Sunday, 5 May 2019

My Bikes

I got my first proper bike on my seventh birthday. It was a gold Raleigh with three gears and whitewall tyres. I cycled regularly in the Forest of Dean until I was sixteen when I spent my hard-earned savings on a Vespa scooter and paraded around Gloucester in parka, Ben Sherman shirt and Levis. Later I got into motorbikes, then cars and I didn’t own a bicycle again until I bought a second-hand Dawes Galaxy in 1987. Over the next fifteen years, this trusty bike took me on a series of multi-week cycling tours, including the Scottish Highlands, the Western Isles, Normandy, Brittany, Sri Lanka, Southwest China and a circumnavigation of the entire Irish coastline.

I love the sense of freedom that you get on a bike, the wind in your hair, the unfolding landscape, the immersion in the natural world and the encounters with people you have not yet met. It is certainly the best way to explore somewhere. I’ve particularly enjoyed cycle trips in developing countries, where cycling is the most common form of transport, for then you are travelling with the people as they go about their daily lives. This island, with its multiplicity of back roads, is the best place I’ve ever lived for cycling.

Fifteen years ago, I recognised that my faithful Dawes Galaxy had earned an honourable retirement. In its place I bought three new specialist bikes, each of which would do part of the work that it had done so trustily: a Dawes Audax for local day rides, a Bontrager all terrain bike for the supported cycle-tours I would do in faraway places (e.g. Patagonia, Laos, Vietnam) and a Dawes Sardar for the solo cycle-tours I would do in Europe (e.g. Italy, Spain, France).

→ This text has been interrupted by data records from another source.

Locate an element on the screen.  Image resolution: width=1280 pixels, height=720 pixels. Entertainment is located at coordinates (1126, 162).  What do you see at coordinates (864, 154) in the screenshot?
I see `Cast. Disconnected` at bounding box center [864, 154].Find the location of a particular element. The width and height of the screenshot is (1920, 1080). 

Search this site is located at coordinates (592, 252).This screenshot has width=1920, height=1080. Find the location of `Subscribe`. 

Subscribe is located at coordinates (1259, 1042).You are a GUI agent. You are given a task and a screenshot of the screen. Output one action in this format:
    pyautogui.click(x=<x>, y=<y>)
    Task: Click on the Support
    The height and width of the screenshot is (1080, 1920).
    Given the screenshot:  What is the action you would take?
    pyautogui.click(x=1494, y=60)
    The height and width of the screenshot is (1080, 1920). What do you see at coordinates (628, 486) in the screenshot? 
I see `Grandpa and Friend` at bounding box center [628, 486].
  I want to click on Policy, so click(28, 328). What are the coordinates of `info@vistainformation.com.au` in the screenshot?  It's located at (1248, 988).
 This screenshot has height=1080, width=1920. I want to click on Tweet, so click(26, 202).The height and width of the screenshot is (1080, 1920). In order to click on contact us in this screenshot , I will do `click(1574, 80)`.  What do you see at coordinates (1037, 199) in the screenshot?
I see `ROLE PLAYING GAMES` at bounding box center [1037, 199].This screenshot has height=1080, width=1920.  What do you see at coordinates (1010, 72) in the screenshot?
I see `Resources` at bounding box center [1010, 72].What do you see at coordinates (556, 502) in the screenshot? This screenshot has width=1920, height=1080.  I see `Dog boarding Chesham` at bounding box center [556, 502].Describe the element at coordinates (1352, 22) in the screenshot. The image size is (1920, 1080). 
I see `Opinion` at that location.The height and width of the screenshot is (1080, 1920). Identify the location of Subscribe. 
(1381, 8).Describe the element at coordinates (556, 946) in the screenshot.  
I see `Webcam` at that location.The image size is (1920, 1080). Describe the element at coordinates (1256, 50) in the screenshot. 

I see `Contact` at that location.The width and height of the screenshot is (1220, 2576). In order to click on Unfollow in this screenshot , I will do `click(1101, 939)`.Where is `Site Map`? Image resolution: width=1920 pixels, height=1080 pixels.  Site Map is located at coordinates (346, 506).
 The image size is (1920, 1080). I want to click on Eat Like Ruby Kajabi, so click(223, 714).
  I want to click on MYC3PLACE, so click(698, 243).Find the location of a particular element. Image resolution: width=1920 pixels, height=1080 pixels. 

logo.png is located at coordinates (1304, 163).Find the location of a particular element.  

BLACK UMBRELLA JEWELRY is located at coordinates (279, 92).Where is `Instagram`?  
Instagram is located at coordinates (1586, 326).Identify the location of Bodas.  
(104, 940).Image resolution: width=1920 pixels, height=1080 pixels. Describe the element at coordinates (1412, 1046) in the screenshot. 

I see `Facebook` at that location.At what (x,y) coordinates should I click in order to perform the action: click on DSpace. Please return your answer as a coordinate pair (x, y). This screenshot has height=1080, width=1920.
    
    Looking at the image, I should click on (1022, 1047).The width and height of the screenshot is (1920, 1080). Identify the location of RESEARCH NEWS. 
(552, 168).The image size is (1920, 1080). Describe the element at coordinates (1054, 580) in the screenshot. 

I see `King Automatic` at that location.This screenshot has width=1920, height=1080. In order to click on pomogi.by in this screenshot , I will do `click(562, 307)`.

Then, eight years ago, I got cancer and, like all other aspects of my life, my cycling changed. After the series of major operations with their collateral damage to my body, it’s taken me plenty of time to rebuild a modicum of strength and fitness. Even now, some eighteen months after my last major surgery, I only feel able to ride every other day. Perhaps I may become strong enough to do multi-day cycle tours again.

Over the years, I’ve learnt how to maintain my bikes. I’m largely self-taught; and when a local bike shop returned one of my bikes in a dangerous condition after bodging the repair, this process was given impetus. So now the time has come to invest in a new bike. But I’m not buying a bike ready-made from a shop. I’m going to build it myself from scratch. Although I’ve had experience of some of the tasks involved, I’ve never actually built a full bike before. It’s going to be a challenge and a learning process. I’ll post regular instalments from that journey here.